Eyal Lavi (BBC), Alberto Messina (RAI) and Alexandre Rouxel (EBU)

Two important aspects of the public service media remit are accessibility and the preservation of language diversity. The burgeoning market for translation and transcription tools may not always sufficiently account for these needs, making it all the more important to pick the right tool for a given job.

Automatic speech-to-text (STT) algorithms can have enormous operational value where large amounts of audiovisual content are processed. Examples include metadata generation and the production of subtitles, enabling new accessibility services and for the more efficient use of archives.

Every language has its specificities. When it comes to using STT transcription services, special characters, accents, capital letters and punctuation can all impact the meaning of a transcript. The large number of commercial STT vendors and the rapid development of new algorithms make for a dynamic and complex landscape. BenchmarkSTT was developed as a simple and service-agnostic tool to help choose the best STT implementation for a given use case.

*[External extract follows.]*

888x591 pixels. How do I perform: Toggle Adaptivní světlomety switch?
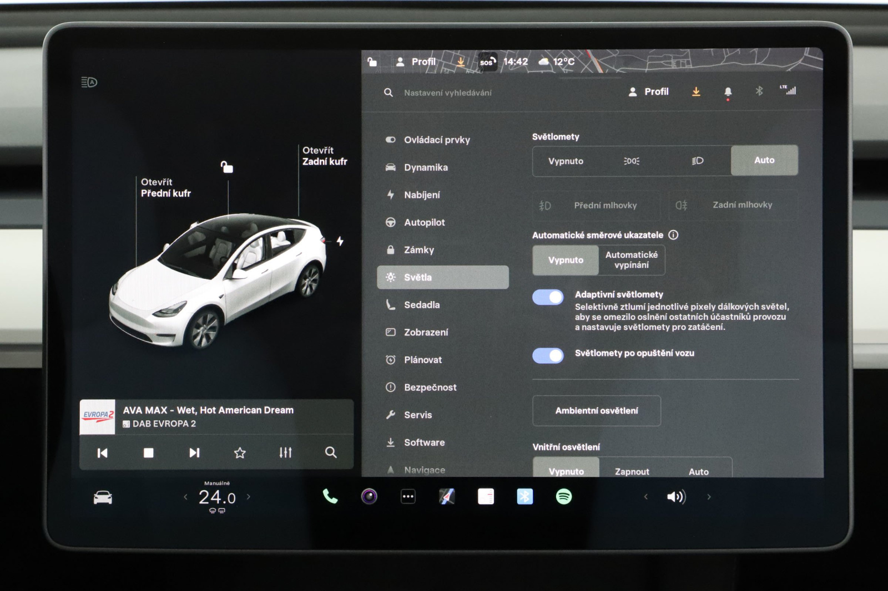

This production-ready tool, first released in April 2020, was created in response to requests from the EBU membership, where there is a huge diversity of native languages. Unlike other tools in the area of AI and machine learning, this command-line tool was designed to be used by non-specialists.

The word error rate (WER) is the standard metric for benchmarking automatic speech recognition models, but it can be a blunt tool. It treats all words as equally important but in reality some words, like proper nouns and phrases, are more significant.

When these are recognized correctly by a model, they should be given more weight. Version 1.1 of BenchmarkSTT, recently released, thus introduced new metrics, namely the character error rate (CER) and – to address the problem just described – the ‘bag of entities’ error rate (BEER).

BenchmarkSTT is open source and available on both GitHub and PyPI, where there is extensive documentation and a detailed step-by-step tutorial. The team is now developing metrics to evaluate the quality of speaker diarization, showing ‘who spoke when’.

BenchmarkSTT was developed by the Flemish Institute for Archiving (VIAA), BBC (UK), Rai (Italy), Sveriges Radio (Sweden) and France Télévisions, under the umbrella of the EBU. Visit tech.ebu.ch/production and click on AI Benchmarking.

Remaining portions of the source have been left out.